A Secretaria de Estado da Saúde de São Paulo e o Centro de Vigilância Epidemiológica Professor Alexandre Vranjac (CVE-SP) investigam um novo caso suspeito de ebola. A paciente, uma brasileira de 31 anos, desembarcou no Brasil em 6 de junho após uma viagem de trabalho à província de Kivu do Norte, no leste da República Democrática do Congo, país que enfrenta um surto da doença; a Organização Mundial da Saúde (OMS) classifica a situação como de importância internacional.
Na terça-feira (9), a mulher começou a apresentar diarreia e febre e procurou um serviço particular de saúde. Na madrugada desta quarta-feira (10), transferiram-na para o Instituto de Infectologia Emílio Ribas (IIER), referência nacional para casos suspeitos ou confirmados da doença. A paciente permanece estável, em leito de isolamento, seguindo os protocolos de biossegurança. Um teste rápido para malária já deu resultado negativo. O Instituto Adolfo Lutz (IAL) conduz as análises laboratoriais para confirmação ou descarte do ebola.
Este é o segundo caso suspeito no estado de São Paulo. O primeiro envolveu um homem de 37 anos, também procedente da República Democrática do Congo. As análises descartaram ebola e detectaram a presença de uma bactéria causadora de meningite meningocócica. Esse paciente segue internado no Emílio Ribas, com evolução favorável.

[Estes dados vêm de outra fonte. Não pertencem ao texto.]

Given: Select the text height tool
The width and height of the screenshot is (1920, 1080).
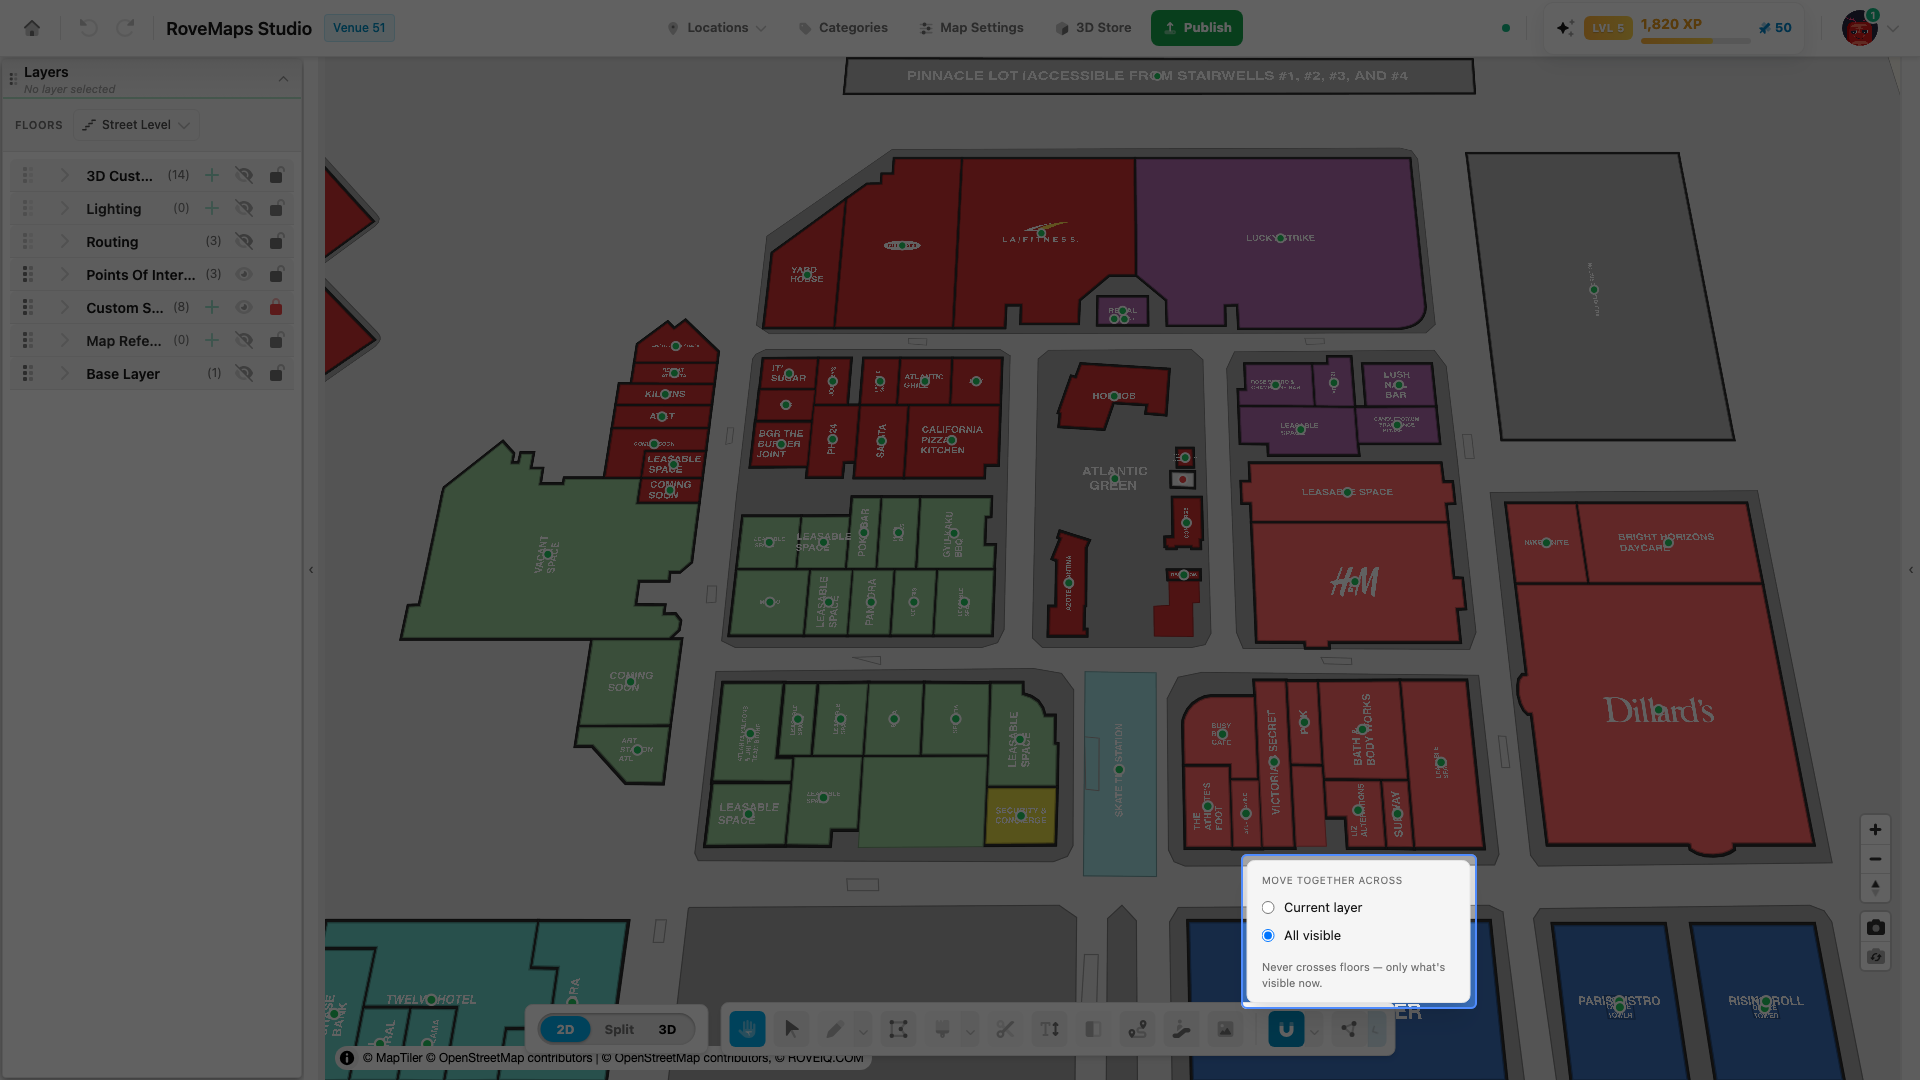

A doença pelo vírus ebola é uma infecção grave transmitida de pessoa para pessoa por contato direto ou indireto com sangue, fluidos corporais ou secreções de pessoas infectadas; mas somente quando estas apresentam sintomas. O vírus não se transmite pelo ar. Segundo a Organização Pan-Americana da Saúde (Opas), a taxa de mortalidade no surto atual varia entre 55% e 60%. O vírus surgiu em 1976, em uma aldeia próxima ao rio Ebola, na própria República Democrática do Congo. Até hoje, o Brasil nunca confirmou um caso de ebola.